ENTERPRISE, Ore. — The decision to scuttle a new management plan covering three sprawling Eastern Oregon national forests came after years of sustained protests from the public.
Restrictions on grazing, timber harvest levels and increasing pressure to close roads spurred citizens to rail against the forest plan, which they said would throttle the region's economy and bar them from accessing the national forests.
The decision to scrap the plan, which would include the Wallowa-Whitman, Umatilla and Malheur national forests was announced in a conference call between Chris French, acting deputy chief of the U.S. Forest Service for national forest systems, and county commissioners representing communities affected by the Blue Mountain Forest Plan Revision, an effort begun in 2004.

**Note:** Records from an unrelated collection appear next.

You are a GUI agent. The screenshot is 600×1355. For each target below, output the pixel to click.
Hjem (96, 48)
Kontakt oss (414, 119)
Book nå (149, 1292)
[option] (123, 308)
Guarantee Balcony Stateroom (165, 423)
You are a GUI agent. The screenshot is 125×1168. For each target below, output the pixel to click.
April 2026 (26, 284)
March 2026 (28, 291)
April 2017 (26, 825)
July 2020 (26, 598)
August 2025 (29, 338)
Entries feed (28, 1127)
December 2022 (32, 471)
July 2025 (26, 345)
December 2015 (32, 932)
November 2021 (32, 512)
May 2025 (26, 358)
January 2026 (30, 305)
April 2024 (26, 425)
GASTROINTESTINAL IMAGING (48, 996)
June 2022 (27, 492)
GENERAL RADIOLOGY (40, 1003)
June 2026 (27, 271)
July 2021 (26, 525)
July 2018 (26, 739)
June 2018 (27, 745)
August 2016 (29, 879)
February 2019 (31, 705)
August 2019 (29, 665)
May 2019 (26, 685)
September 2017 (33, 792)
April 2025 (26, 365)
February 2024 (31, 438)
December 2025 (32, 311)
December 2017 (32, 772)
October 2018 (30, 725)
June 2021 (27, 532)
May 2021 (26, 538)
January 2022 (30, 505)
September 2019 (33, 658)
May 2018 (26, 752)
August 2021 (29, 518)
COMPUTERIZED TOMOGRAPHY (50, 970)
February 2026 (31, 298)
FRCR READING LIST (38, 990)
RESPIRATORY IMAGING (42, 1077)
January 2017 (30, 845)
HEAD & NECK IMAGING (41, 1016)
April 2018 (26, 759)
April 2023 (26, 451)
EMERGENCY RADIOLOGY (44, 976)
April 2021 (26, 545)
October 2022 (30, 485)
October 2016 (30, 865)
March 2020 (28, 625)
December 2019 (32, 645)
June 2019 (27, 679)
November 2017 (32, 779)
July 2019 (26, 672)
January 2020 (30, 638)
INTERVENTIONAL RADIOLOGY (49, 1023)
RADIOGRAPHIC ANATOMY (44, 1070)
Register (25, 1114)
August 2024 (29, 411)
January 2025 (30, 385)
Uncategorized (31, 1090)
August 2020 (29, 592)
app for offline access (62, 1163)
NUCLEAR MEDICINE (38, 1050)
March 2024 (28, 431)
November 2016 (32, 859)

According to Wallowa County Commissioner Todd Nash, pushback from forest users convinced the agency’s leaders to scrap the plan.
“The objection team heard loud and clear the disconnect between the Forest Service and our communities," Nash said. "They said they want to make some positive changes in building trust with the agency and the communities.”
Mark Owens, a Harney County commissioner, said the Eastern Oregon County Association members didn’t believe there was an alternative they could support.
“The proposed plan was not workable,” Owens said, “but the fact they are willing to get rid of the plan shows they understand our issues and are listening.”
Forest access was the biggest issue, followed by disagreements over timber harvest levels and livestock grazing.
For now, the forests will be managed under a previous plan, with a few minor changes, overseen by Glen Casamassa, the Pacific Northwest regional forester.
“The visitors to these forests are to be commended for the objections they wrote, their ability to attend meetings and succinctly articulate their feelings,” Susan Roberts, Wallowa County Commission chairman, said.
Mike Hayward, a former Wallowa County Commissioner who worked alongside the Forest Service on many planning issues including the Blue Mountain Forest Plan, said he believes the agency’s planning process is “broken” and isn’t focused on the same issues as the public.
“I think the emphasis on the planning process is on science, or they want it to be on science, and yet what drives the local communities as well as the environmental groups is less about science and more about social and economic factors,” Hayward said.
Hayward said he would like to see the Forest Service start with social and economic impacts of forest management and then fit in the science.
Roberts said she believes in the coming months there will be some changes in the agency and the citizens living in the Blue Mountains will be able to build better relationships with the agency.
“Withdrawing the plan gives us an opportunity to improve all of our connections with the Forest Service and the citizens,” Roberts said.
Opposition from 350 individuals and organizations around Eastern Oregon first stopped the planning process in 2014. Agency leaders in Washington said it was the largest protest they had experienced over a forest plan, according to Nash.